Akzeptanz für Alltagsängste fehlt
Für Simge sind diese alltäglichen Situationen, in denen sie Ängste empfindet, nach wie vor sehr belastend. Erschwerend kommt hinzu, dass Leute in ihrem Umfeld, ihre Ängste nicht richtig ernst nehmen oder herunterspielen.
Sind Alltagsängste ein Problem der Gen Z?
Die Corona-Pandemie hat bei vielen jungen Menschen Spuren hinterlassen, sagen Fachleute – auch, weil es weniger soziale Interaktionen gab. Trotzdem habe die Generation Z nicht weniger soziale Kompetenz, sondern vielmehr eine andere, erklärt der Sozialforscher Kilian Hampel.
Gen Z hoch routiniert in der digitalen Welt
Eine große Stärke sieht er in der digitalen Kommunikation – hier sei die Gen Z hoch routiniert. "Die digitale Welt, in der sie aufgewachsen ist, spiegelt sich da wirklich wider. Also, dass man ganz schnell an Informationen herankommt. Gleichzeitig glaube ich schon, analoge Routinen – also nicht das Digitale zu verwenden – erzeugen schon manchmal Unsicherheit", so der Sozialforscher. Ein Beispiel dafür: das Telefonieren.
Kilian Hampel findet jedoch nicht, dass die Gen Z mehr Unsicherheiten oder Ängste hat – sondern dass sie offener darüber spricht.

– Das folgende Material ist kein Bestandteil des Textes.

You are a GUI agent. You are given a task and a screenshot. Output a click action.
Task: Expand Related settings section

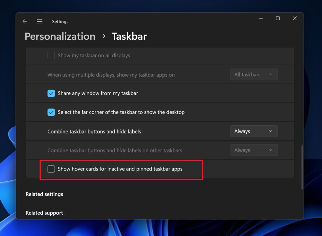click(x=44, y=194)
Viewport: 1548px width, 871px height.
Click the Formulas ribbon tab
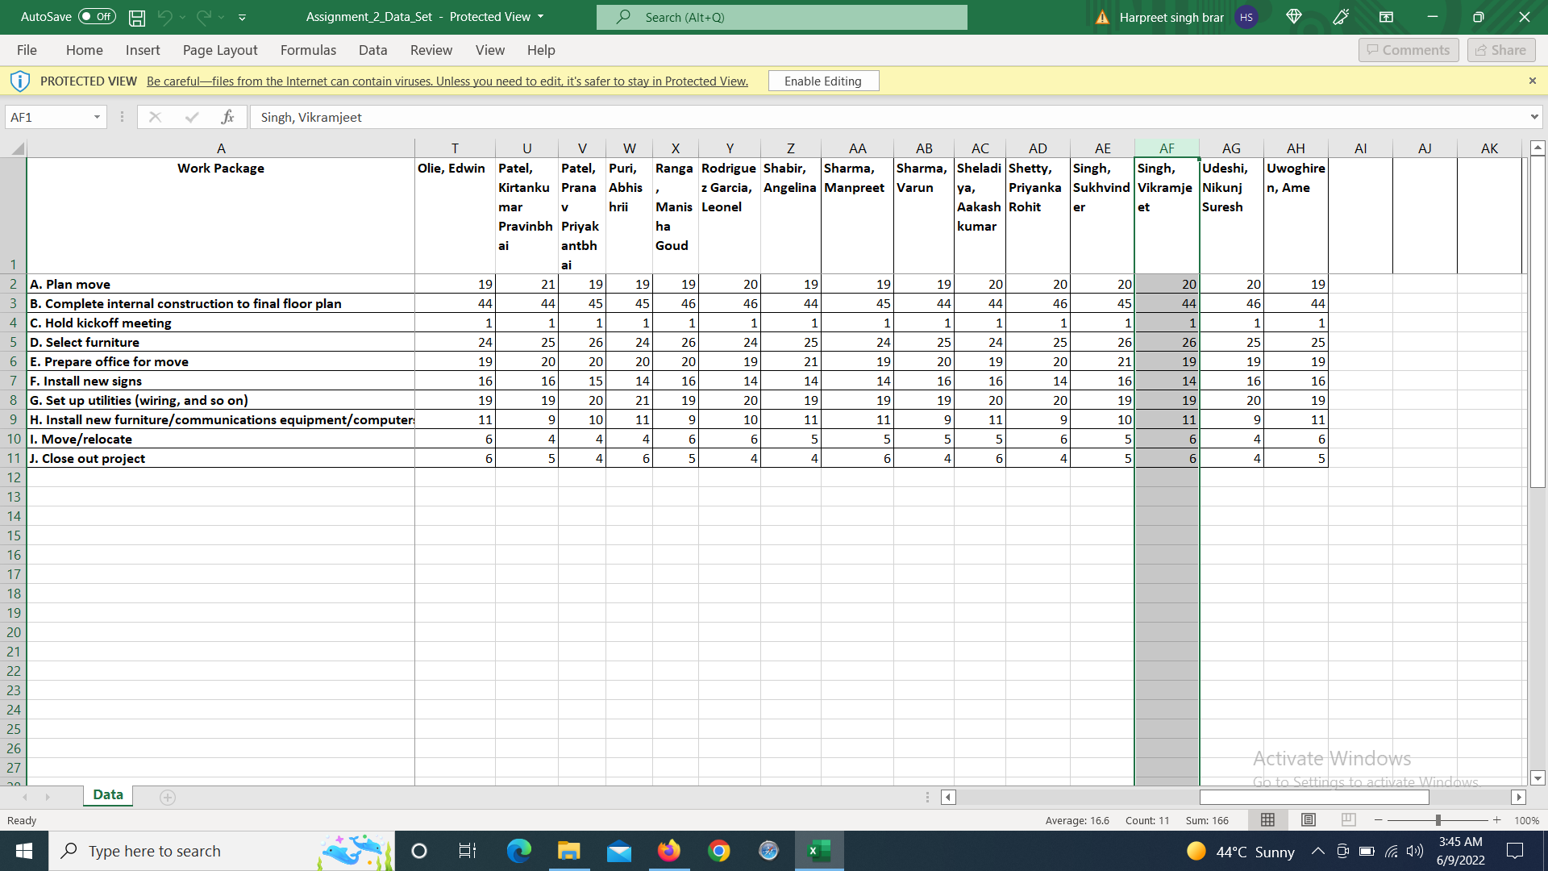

Und das, so sagt er, sei wichtig, um besser damit umgehen zu können.
"Es ist auch ein Selbstschutz, dass man darüber spricht – auch auf Social Media. Dass man Wege teilt, wie man solche kleinen oder auch größeren bewältigen kann."
Auch Simge versucht, sich ihren Ängsten zu stellen. Sie spricht viel darüber in den sozialen Medien und macht – wie sie es nennt – "Konfrontationstherapie". Das heißt: Sie geht Dinge bewusst an und versucht, sich selbst gut zuzusprechen, dass sie Situationen bewältigen kann. Geholfen hat ihr dabei auch ein Auslandssemester: Sechs Monate lang war sie in Italien – und danach fiel es ihr deutlich leichter, fremde Menschen anzusprechen.

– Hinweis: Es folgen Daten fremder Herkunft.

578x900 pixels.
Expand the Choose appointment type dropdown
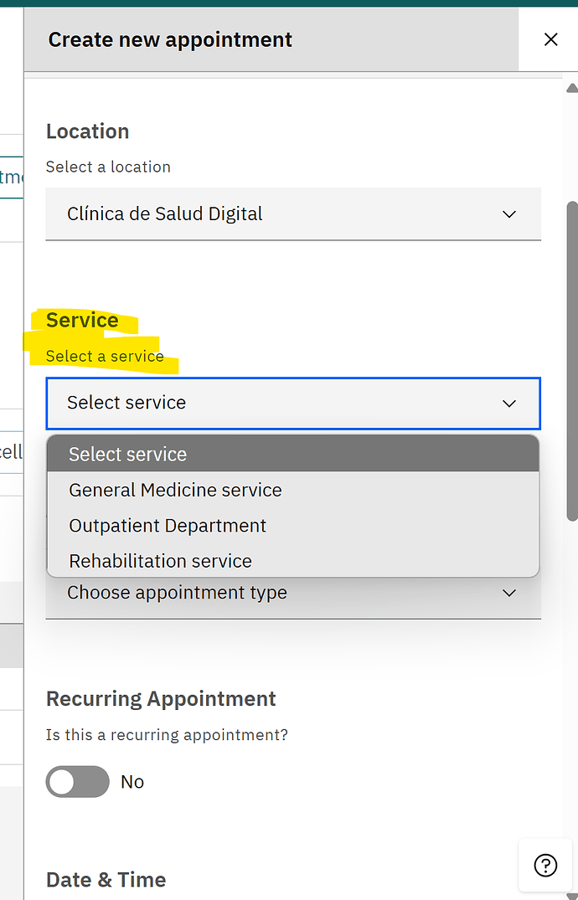click(x=293, y=597)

Simge sagt selbst, dass sie noch einen langen Weg vor sich hat, aber schon jetzt stolz auf sich ist, denn Ängste, die sie noch vor ein paar Jahren hatte, sind inzwischen längst nicht mehr so stark wie damals.
Unterschied zwischen Alltagsängsten und Angststörung
Angst vor Smalltalk, Angst vor Menschenmassen oder die Sorge, in irgendeiner Weise als komisch wahrgenommen zu werden – solche Ängste gibt es momentan wirklich oft, sagt Psychotherapeutin Ulrike Schneider-Schmid. "Es gab im Jahr 2020 einen deutlichen Anstieg an Diagnosen von Angststörungen. Also in Krisenzeiten spüren wir mehr Angst, was sich dann auch in mehr Alltagsängsten niederschlägt."

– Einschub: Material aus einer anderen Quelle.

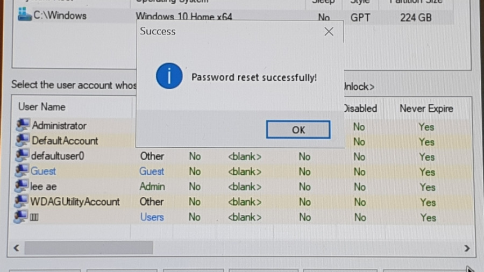Click the defaultuser0 account icon
484x272 pixels.
coord(22,155)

"Wenn die Zeiten unsicher sind, werden wir ängstlicher."
Sie betont aber auch, dass sich Ängste wieder legen kann: "Wenn wir wieder in einem sicheren Umfeld leben, wo nicht jeden Tag wieder die nächste Kriegsbedrohung in den Nachrichten kommt, dann wird es auch sich wieder beruhigen."
Wichtig zu wissen: Angst ist nicht gleich Angststörung. Jeder Mensch hat Ängste. Problematisch wird es allerdings, wenn Personen sehr darunter leiden und ihr Alltag stark eingeschränkt ist. Dann kann professionelle Hilfe nötig sein. Ulrike Schneider-Schmid gibt auch Tipps, wie wir Ängste aus eigener Kraft in den Griff bekommen können:
- bewusst atmen
- ausreichend Schlaf
- regelmäßige Bewegung
- überschaubarer Kaffeekonsum
- Achtsamkeitsübungen
- mit anderen über Alltagsängste sprechen
Redaktioneller Hinweis: Auf dem Bild oben ist nicht Simge zu sehen.